There’s not a bigger hitter in the United States auto market than the Ford F-150. In addition to being the best-selling pickup in the country for the past 36 years it’s also become the perennial best-selling vehicle of any variety. It is to our domestic auto industry what butter is to Paula Deen, sans the diabetes.
Ford caused a stir at the Chicago Auto Show this month by revealing the Atlas concept; for all intents and purpsoes a giant rolling hint of what the future holds for the iconic pickup.
Ford has been very clear over the last couple years their number one goal is improving fuel economy. How to achieve that in vehicles that can’t sacrifice any of the power needed to serve they’re purpose is being hotly contested in the truck market. The Atlas show’s Ford is sticking to their wager that turbocharging is a good replacement for engine displacement.
Hidden behind the massive grill is the next generation of Ford’s twin-turbo EcoBoost 3.5-liter V-6. It features a “truck –enhanced” stop-start system that shuts off the engine during stops in traffic to save fuel.
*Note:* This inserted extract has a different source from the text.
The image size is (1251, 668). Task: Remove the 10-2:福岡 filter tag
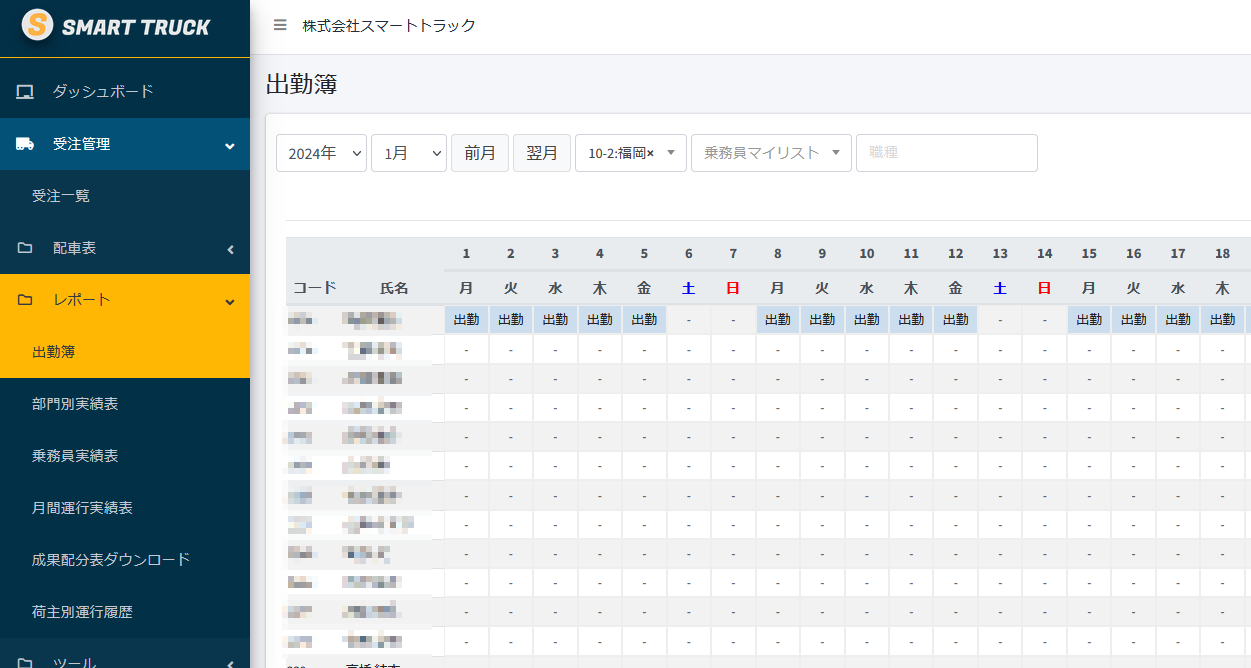point(650,153)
Besides engine technology the Atlas sends a clear message Ford is focusing on active aerodynamics to squeeze more range out of their trucks. Shutters in the grill and in the wheels close at highway speeds when cooling requirements are low to reduce drag. The running boards tuck up against the truck when it’s moving for the same purpose.
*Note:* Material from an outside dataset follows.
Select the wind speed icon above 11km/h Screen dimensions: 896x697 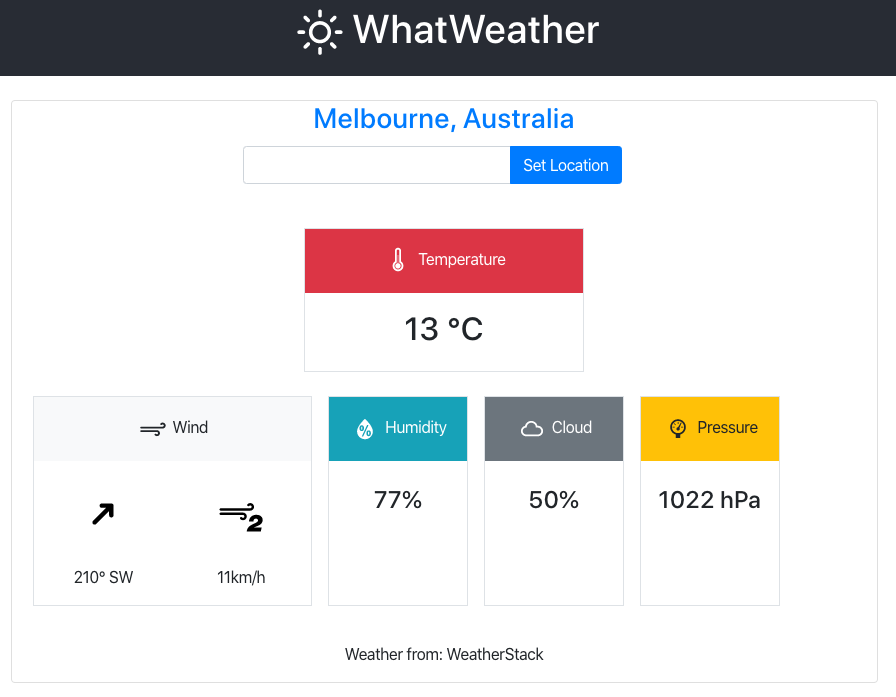point(240,517)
The truck’s front air dam is also active. It lowers at highway speeds to improve underbody airflow and rises at lower speeds to improve ground clearance. In sum Ford says the aero tricks will improve highway fuel economy by 2mpg, which in the larger scheme of the Atlas’ fuel-saving efforts could prove to be more than a drop in the bucket.
Speaking of tricks Ford has a couple hidden away in the Atlas’s exterior. The popular tailgate step featured on the current F-150 now extends upwards when the tailgate is closed to act as a support for roof-mounted cargo. In effect the step doubles as a storage rack that can appear and disappear as needed. The trickery continues beneath the bed with hidden cargo ramps that slide out to allow ATV’s and other wheeled apparatus to role up into the truck.
Of all the handy upgrades the Atlas showcases two are guaranteed to make gray-haired truckers gripe that today’s generation is growing softer by the minute from technological coddling. Using Ford’s Dynamic Hitch Assist the Atlas uses the rear backup camera to seamlessly line up the ball of the truck’s hitch with a trailer.
Should it catch on such a feature threatens to eliminate a man’s ability to interpret a co-worker's hand signals through a prism of truck mirrors for backup guidance. Scarier still is the Atlas’ Trailer Backup assist, which uses Ford’s park assist option to back the truck and trailer into a parking spot on its own...
It could be about time to throw in the man towel guys. These contraptions are starting to drive themselves.